SqlTable = declarative_base(cls=Base, metadata=metadata)

4.4.6. Using in the context

In order to use the database in the context, just get the main key from the context like this (assuming your main key is “database”):

with app as context:
  context["database"].query(User).all()

4.4.7. Injectors

There was no point in creating additional injectors, so you need to create your own, for example:

from qq.injector import SimpleInjector

ISession = SimpleInjector("database")

And use it like this:

from sqlalchemy.orm.session import Session

@app
def get_items(psql: Session = ISession):
    ...

4.4.8. Transactions and commiting

Normally, the commit should be done manually. But you can use TransactionDecorator in order to have this done automaticly. First, you need to create the decorator:

from qq.plugins.sqlalchemy.injectors import TransactionDecorator

Transaction = TransactionDecorator(application, "database")

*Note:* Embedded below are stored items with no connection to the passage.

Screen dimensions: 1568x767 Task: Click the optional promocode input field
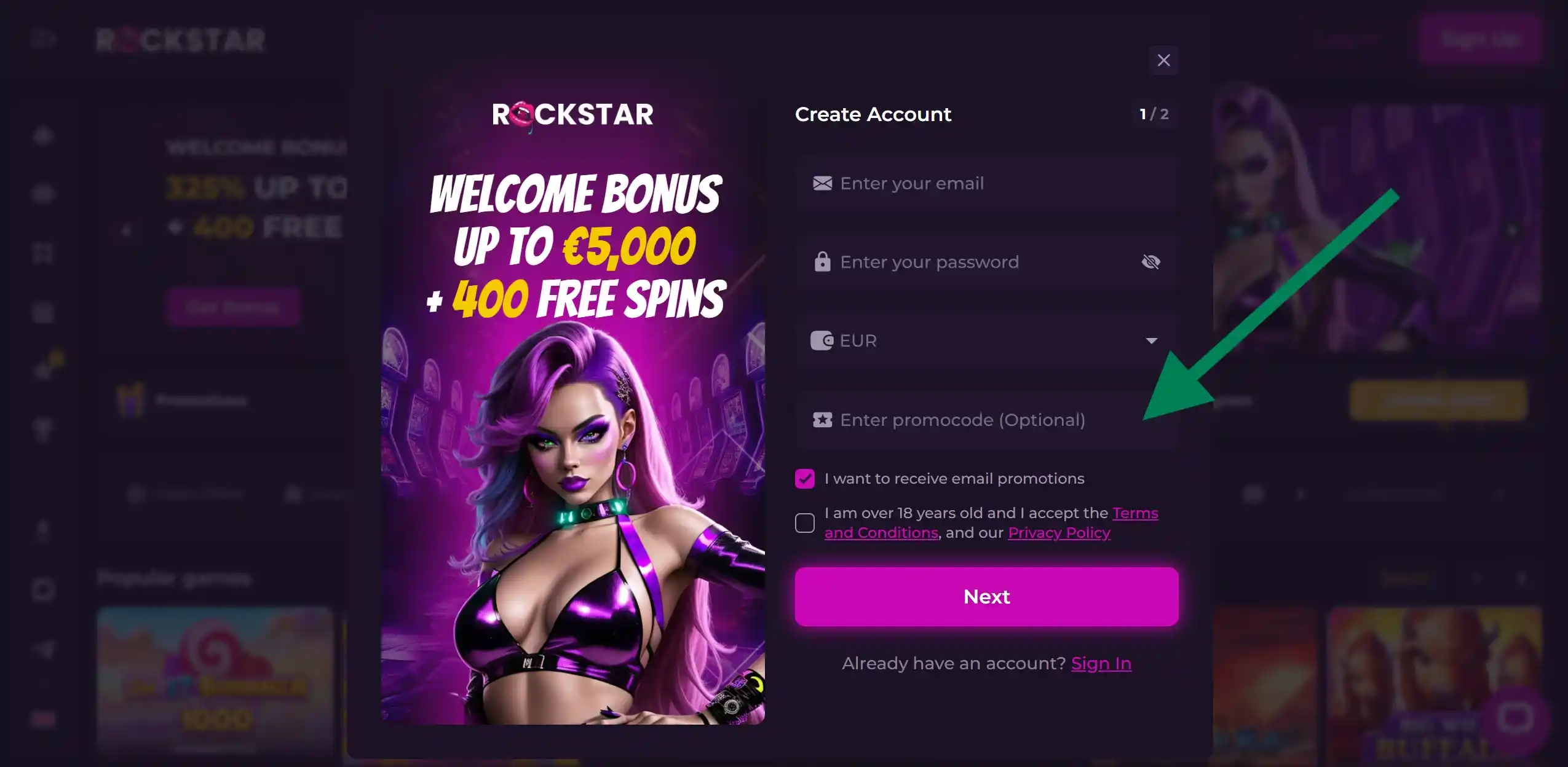click(986, 420)
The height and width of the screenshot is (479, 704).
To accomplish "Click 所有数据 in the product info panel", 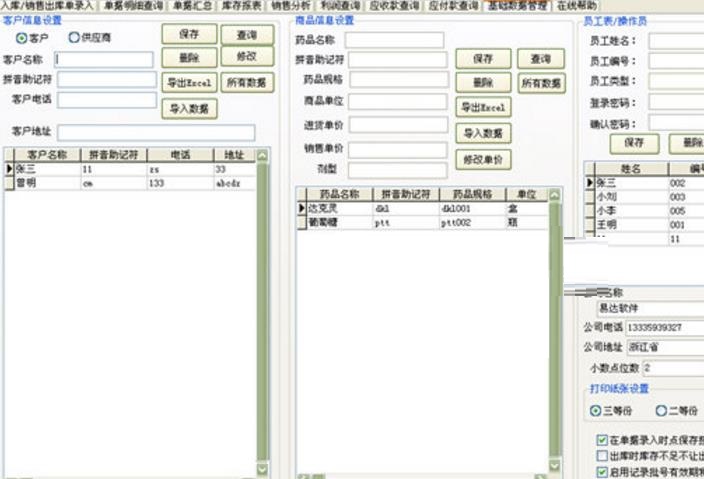I will click(542, 84).
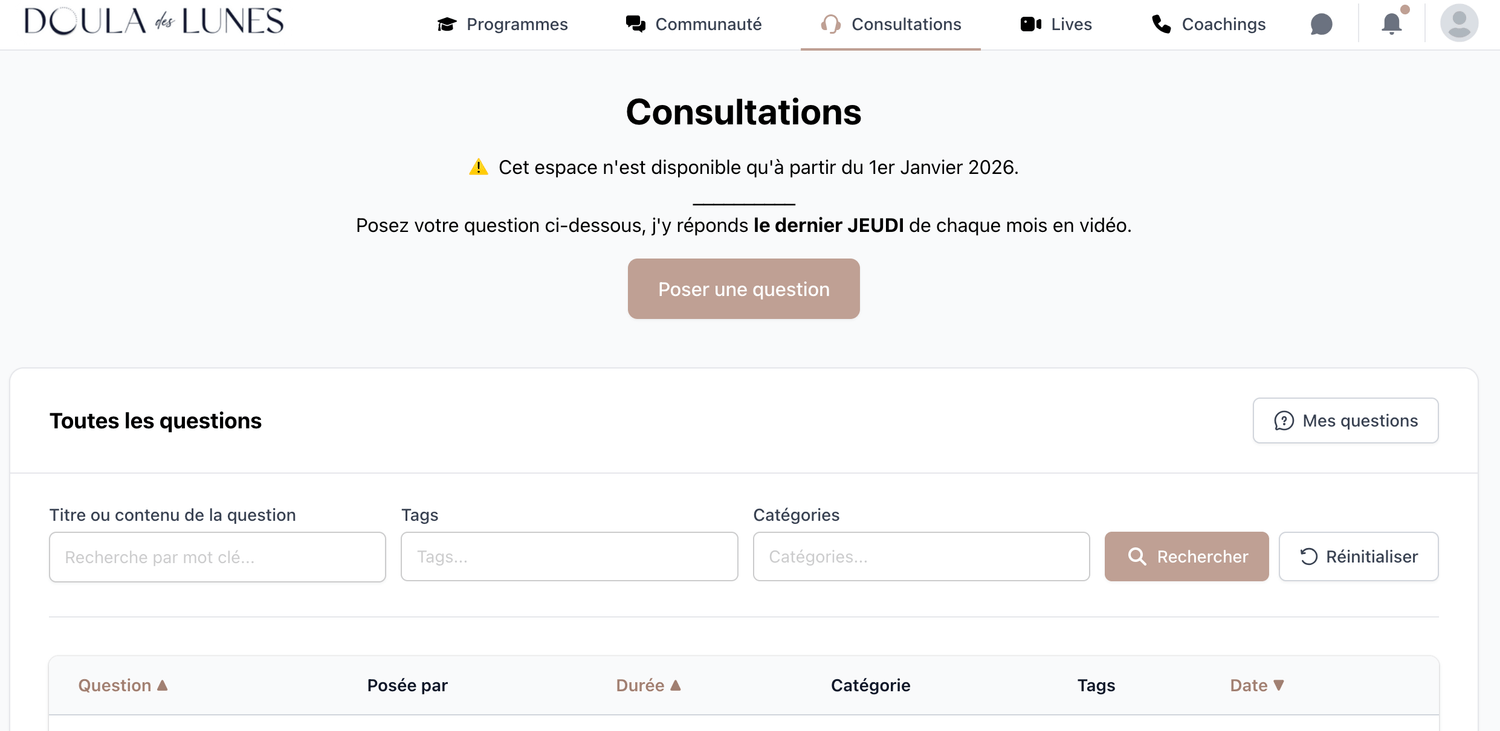Click the headset Consultations icon
The image size is (1500, 731).
point(830,24)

And after that you can just decorate your function (no @app decorator needed here). Example:

@Transaction
def clear_reports(
    from_date: date = None,
    to_date: date = None,
    psql: Session = ISession,
) -> int:
    stmt = delete(SomeTable).where(
        BillingReportsTable.day >= from_date, BillingReportsTable.day < to_date
    )
    return psql.execute(stmt).rowcount

4.4.9. Integrate with Alembic

Alembic is a library to manage migrations. Alembic makes a folder for the version changes. This folder contains “env.py” file, which we need to change like this:

from qq.plugins.sqlalchemy.alembic import run_migrations

from PACKAGE import application
from PACKAGE.app.db import SqlTable
from PACKAGE.app.db import TableFinder

application.start("default")
TableFinder([DOTTED_PATH_TO_PACKAGES], [DOTTED_PATH_TO_MODULES_TO_IGNORE]).find()
run_migrations(application.globals["dbsession"], SqlTable.metadata)

First, you need to import the app object and base Model if you use SQLAlchemy ORM. Also, you need to import all the models in this file, if you want to use “–autogenerate”. Last, but not least you need to run AlembicScript.